As for KiCad itself, I really like it. I found each of it's stages easy to follow and was (eventually) able to get to a set of Gerber files for Blinky ready for manufacture. Dave Jones of EEVblog's opinion notwithstanding, KiCad is a serious contender for Open Source hardware developers. I just wish I could get a usable version for Mac OS X.

Update

I tweaked Ubuntu using the tips here (especially the gnome-session-flashback tip) and now KiCad screams along! (Cannot understand how or why anyone would release such a crippled desktop version.) Really smooth use of all sections. Even the trackpad scrolling is usable now (barely) but I still prefer F1 and F2 keys. I'm looking forward to some productive KiCad use on my MBA now.


5 comments:

Neil Baldwin said...

I feel your pain. I've just dropped about 2 days worth of work trying to get Kicad to work on Mavericks. Found exactly the same problem as you regarding the new-format footprint libs. Figured out that you can add them one by one but you have to explicitly type the path to each one in the Library Table. I didn't bother.

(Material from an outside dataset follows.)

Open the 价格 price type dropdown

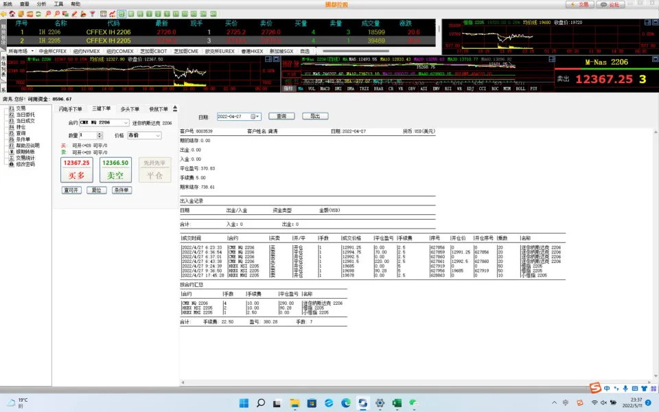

I'm glad that you discovered that there are limitations to the OSX version even when you've got it working. I think I may abandon that route and give the Ubuntu route a try. At least the time taken to download an Unbuntu distro with mean I can get on with some real work for a while!

Thanks for the info.

Jaac van der Linden said...

I just got Kicad running natavly on my MBP. Looks ok, until you start scrolling. Way to fast as you describe in you story. I will keep doing my Kicad designing on my Windows machine.